MATERIAL SUPPLIED START
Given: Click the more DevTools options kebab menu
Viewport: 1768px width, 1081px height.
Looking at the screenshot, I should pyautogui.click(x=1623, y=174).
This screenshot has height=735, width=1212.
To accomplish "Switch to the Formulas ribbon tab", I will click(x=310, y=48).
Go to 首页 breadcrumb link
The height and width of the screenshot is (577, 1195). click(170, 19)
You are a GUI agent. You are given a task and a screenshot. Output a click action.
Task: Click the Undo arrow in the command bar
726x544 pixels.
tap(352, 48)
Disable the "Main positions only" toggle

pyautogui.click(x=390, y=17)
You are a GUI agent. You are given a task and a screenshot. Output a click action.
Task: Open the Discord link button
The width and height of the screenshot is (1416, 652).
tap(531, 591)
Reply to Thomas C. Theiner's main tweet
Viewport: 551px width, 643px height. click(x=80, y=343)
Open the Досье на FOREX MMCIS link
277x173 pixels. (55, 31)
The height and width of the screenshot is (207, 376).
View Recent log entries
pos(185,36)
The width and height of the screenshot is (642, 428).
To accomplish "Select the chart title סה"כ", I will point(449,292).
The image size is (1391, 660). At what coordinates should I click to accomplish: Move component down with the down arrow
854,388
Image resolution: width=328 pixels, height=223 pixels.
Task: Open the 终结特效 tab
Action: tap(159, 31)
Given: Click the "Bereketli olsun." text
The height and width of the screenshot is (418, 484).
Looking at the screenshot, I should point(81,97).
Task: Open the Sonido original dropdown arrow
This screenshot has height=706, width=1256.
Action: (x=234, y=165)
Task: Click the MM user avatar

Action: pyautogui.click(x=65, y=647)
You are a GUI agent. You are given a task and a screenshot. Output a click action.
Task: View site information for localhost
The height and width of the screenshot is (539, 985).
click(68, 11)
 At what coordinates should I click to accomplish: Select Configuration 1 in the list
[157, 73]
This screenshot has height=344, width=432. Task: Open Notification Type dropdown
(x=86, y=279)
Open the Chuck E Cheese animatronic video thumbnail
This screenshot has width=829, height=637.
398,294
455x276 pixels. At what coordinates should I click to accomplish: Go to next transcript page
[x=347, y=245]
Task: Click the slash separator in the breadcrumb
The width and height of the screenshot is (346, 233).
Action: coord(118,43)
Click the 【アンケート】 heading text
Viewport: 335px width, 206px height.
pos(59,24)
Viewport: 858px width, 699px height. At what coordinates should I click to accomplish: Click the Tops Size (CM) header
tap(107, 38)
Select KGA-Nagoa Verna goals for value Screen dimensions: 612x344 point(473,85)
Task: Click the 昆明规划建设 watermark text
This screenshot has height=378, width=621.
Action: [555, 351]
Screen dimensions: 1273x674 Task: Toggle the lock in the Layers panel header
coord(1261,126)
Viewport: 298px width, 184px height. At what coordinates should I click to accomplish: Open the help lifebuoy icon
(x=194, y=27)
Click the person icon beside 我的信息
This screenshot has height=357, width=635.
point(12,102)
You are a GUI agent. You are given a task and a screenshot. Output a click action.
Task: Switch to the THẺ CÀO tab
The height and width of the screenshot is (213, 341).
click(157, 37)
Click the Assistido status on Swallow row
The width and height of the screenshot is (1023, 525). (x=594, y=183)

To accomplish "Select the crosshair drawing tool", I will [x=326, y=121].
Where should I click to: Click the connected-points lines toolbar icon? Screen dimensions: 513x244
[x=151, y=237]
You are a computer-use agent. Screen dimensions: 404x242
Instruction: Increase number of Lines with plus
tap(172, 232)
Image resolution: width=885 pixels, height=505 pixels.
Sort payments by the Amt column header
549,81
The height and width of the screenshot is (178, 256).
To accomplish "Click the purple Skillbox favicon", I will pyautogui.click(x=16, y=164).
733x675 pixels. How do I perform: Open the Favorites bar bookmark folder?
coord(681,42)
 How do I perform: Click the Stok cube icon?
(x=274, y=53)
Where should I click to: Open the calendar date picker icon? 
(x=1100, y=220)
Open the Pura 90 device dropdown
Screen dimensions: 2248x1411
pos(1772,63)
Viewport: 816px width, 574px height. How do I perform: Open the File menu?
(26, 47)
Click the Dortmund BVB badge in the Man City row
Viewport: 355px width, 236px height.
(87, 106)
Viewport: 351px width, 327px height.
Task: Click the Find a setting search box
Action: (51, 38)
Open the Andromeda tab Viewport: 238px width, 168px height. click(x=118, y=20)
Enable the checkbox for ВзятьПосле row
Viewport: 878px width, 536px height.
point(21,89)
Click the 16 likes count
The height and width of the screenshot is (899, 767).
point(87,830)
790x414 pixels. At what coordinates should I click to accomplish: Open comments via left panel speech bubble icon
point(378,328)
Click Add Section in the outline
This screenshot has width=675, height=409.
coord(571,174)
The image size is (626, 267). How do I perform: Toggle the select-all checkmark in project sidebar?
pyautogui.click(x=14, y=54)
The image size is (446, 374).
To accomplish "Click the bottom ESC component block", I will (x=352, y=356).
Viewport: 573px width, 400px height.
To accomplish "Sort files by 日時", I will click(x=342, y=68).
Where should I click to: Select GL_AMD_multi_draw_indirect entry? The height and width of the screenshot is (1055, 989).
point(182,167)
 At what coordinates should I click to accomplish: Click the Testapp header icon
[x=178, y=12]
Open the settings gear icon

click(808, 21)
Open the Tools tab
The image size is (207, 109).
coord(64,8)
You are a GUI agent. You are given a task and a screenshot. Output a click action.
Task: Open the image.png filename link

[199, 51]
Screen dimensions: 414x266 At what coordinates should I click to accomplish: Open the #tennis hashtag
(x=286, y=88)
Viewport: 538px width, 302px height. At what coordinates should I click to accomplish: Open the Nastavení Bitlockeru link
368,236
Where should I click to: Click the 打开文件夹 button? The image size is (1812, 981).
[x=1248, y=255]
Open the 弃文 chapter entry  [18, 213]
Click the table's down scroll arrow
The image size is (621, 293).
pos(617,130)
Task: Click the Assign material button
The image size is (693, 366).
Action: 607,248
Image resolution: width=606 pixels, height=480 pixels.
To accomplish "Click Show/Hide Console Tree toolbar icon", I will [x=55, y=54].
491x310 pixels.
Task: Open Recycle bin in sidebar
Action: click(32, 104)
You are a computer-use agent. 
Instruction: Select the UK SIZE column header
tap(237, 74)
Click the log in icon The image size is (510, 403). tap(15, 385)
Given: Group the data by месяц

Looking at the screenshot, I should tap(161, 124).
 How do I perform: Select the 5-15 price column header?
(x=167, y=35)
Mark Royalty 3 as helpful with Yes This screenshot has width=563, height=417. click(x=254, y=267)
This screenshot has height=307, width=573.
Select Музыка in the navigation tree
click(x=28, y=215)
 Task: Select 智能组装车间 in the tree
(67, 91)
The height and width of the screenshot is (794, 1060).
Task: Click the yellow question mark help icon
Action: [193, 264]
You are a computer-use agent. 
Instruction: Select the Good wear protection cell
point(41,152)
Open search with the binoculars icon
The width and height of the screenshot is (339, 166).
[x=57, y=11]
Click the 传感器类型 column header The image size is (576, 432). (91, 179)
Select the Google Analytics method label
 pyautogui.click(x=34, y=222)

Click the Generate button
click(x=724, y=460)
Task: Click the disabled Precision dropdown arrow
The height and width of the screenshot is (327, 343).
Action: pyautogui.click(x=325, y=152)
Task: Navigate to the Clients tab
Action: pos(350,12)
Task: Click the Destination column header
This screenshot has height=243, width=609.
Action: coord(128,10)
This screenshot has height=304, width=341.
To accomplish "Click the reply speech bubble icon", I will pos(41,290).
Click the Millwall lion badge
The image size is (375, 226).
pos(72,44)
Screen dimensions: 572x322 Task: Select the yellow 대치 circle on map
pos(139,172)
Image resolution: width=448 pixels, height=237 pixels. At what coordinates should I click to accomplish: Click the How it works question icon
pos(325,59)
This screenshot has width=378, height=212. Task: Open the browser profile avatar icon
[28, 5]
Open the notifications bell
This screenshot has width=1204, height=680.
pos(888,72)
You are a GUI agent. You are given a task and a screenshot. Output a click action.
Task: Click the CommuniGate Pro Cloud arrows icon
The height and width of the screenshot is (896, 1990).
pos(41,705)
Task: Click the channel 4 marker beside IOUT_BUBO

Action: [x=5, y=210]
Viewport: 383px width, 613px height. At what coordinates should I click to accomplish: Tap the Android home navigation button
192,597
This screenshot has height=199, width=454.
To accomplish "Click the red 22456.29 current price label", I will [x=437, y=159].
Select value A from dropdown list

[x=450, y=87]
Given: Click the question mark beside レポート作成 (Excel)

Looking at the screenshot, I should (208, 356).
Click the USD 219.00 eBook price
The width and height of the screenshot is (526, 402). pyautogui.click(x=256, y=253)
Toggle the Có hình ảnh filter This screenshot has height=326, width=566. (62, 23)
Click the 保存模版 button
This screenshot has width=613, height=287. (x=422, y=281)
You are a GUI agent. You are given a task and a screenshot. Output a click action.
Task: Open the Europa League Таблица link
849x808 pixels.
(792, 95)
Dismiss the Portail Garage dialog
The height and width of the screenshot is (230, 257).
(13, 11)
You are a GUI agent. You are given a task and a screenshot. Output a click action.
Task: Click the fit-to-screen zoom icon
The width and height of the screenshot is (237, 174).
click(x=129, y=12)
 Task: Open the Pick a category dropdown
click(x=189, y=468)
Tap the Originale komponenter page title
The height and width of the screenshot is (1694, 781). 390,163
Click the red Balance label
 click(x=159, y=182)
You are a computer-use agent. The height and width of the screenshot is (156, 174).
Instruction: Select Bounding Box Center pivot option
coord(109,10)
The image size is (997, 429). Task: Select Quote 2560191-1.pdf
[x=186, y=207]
MATERIAL SUPPLIED END
Filter the records for lines containing the word "computer" and copy each one.

You are a computer-use agent. Screen dimensions: 404x242
You are a computer-use agent. 
You are a computer-use agent. 
You are a computer-use agent. The height and width of the screenshot is (156, 174).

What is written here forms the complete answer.